#### Record set

_ _ _ _

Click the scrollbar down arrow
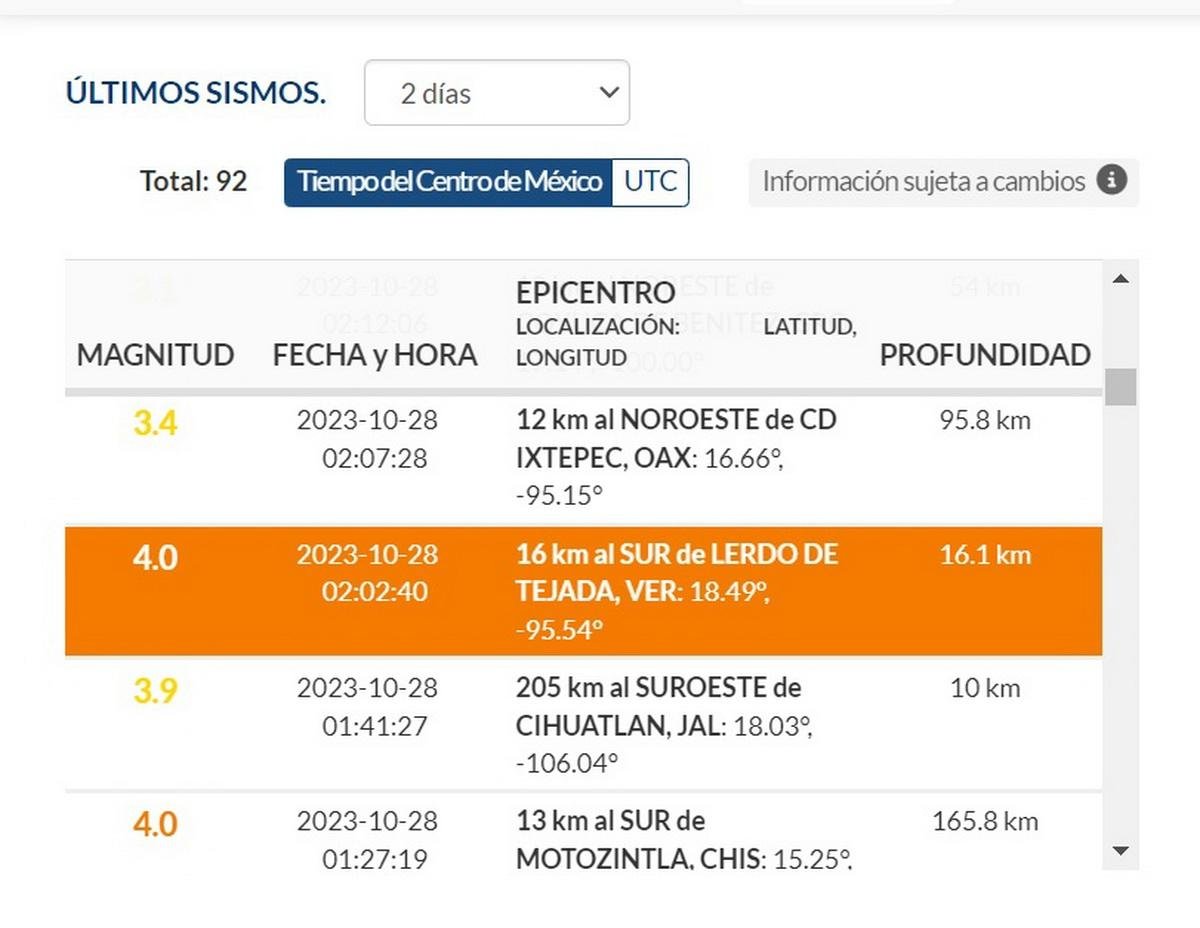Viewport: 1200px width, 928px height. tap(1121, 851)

_ _ _ _

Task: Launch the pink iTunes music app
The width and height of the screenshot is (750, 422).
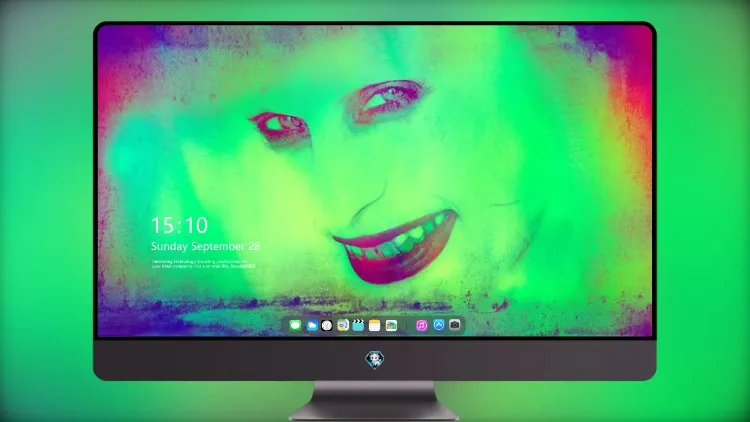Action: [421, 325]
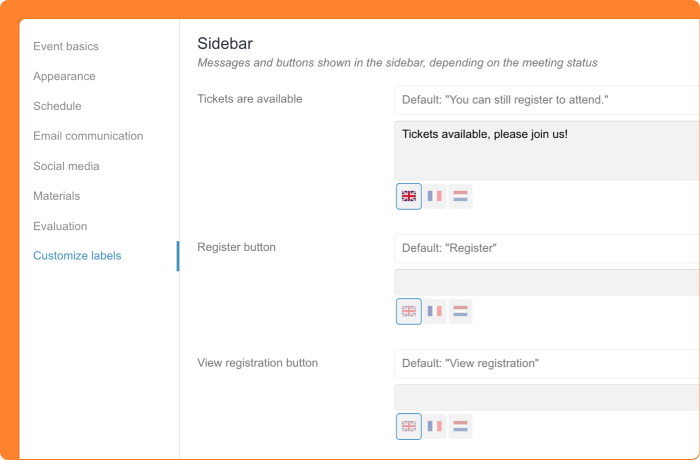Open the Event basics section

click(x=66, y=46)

_ _ _ _

Can you edit the items above from the line containing "Task: Launch the pink iTunes music app" through the line containing "click(x=66, y=46)" so that "screenshot" becomes "image", with nothing else changed? Leave the pictures out of your answer.

Task: Launch the pink iTunes music app
The width and height of the image is (750, 422).
Action: [421, 325]
Open the Event basics section

click(x=66, y=46)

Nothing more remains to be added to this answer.